Nine of a recent England Test XI were educated at a private school, highlighting problems of exclusivity that run through the game, and which appear to be becoming more entrenched. James Wallace examined an uneven playing field in the October issue of Wisden Cricket Monthly.
Read more from WCM’s cricket’s diversity crisis series here
First published in issue 36 of Wisden Cricket Monthly
Test cricket is a game of contrasts: bat/ball, spin/pace, out/not out. It’s risk vs reward, creamy whites and cherry reds. Days of meticulous planning against a moment of sheer instinct. Division is also at its core: batsmen play bowlers, county vs country, a history of amateurs and professionals. Great rivalries give the game oxygen. So when things become too samey, too comfy, it’s a problem.
Scyld Berry has covered a lot of cricket – 43 years of the stuff – so when he notices something, it’s worth paying attention. Last month he wrote a column for the Telegraph titled ‘Why England would be a better team with more state school players in it’, in which he noted that the top-six batsmen for the second Test against Pakistan and, unprecedentedly, nine of the total XI, were the products of a fee-paying education. Too samey. Too comfy.
Berry believes that this homogeneity leads to ‘group-think’ on and off the field, pointing to the example of the interchangeable dismissals of their batsmen when England were reduced to 27-9 (eventually 58 all out) against New Zealand at Eden Park in 2018, and their “stiff upper lip” reactions off it. He describes the omission of Lancashire batsman Liam Livingstone – who was part of the squad but is yet to make his Test debut – as a “lamentable waste of talent and failure to embrace heterogeneity”. Livingstone was in good form, having scored a fluent 88 in a warm-up match and shown an aptitude for audacious shots. The point being that his more homespun style may have given the Kiwis something more – or at least something different – to think about.
“Of course I’d have stopped the rot and got a hundred…” Livingstone tells WCM, tongue firmly in cheek. He saw Berry’s piece and was flattered. “The way I grew up, playing club cricket is different to lots of lads. I wouldn’t change anything, even if some of the pitches in the northern leagues were terrible. It stood me in good stead.”
Boys against men in club cricket is a schooling of different sorts, and a pathway that Graham Thorpe, England’s assistant coach, recognises. “It was very much the clubs,” he says. “Our club set-up locally was fantastic. I think a lot of the counties now direct a lot of these younger players to the private schools. With Surrey, Rory Burns, Jason Roy, Dom Sibley all went to Whitgift [an independent school in South Croydon]. It’s possible they get directed in that way.”
Someone who has vast experience of this is Dr Sarah Fane, the newly appointed director of the MCC Foundation, who spent the last 18 years running the Afghan Connection charity, which she established in 2002. Fane has seen how cricket can transform lives, her work reaching places that sat untouched by sport or education. She is hopeful that a network of 55 (and growing) MCC Hubs, which are “unashamedly about talent, totally free to access and absolutely for state-educated kids”, can help to reach those children who might fall through the cracks.
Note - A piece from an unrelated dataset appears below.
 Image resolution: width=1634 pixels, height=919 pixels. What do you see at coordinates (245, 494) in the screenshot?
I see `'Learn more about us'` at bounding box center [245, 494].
There are plans in place to pilot the hubs in more inner-city areas, working closely with existing community groups and networks. She mentions plans for a new hub in Croydon, working with the Refugee Cricket Project, which brings together young refugees and asylum seekers to offer not only opportunities to meet and play but also to offer advice and support on things such as homework, safe use of the internet and ‘form completion’. Helping with this thorny stuff and letting children who find themselves in this position be children for a precious hour or two sounds unfathomably vital. It’d be some story if just one of these kids went on to pull on an England shirt in 15 years’ time.
Scyld Berry believes that the game in this country is in danger of becoming the sport of a “privileged and receding niche”. The English cricket teams should be more representative of society as a whole. If the aim is to inspire the hearts and minds of those watching, then the audience wants to see a reflection of themselves on the pitch. Someone they can point to and say: ‘They made it, why can’t I?’ If everyone they’re watching comes from the same few places and has an identikit story, then the dream remains just that, too distant to grasp.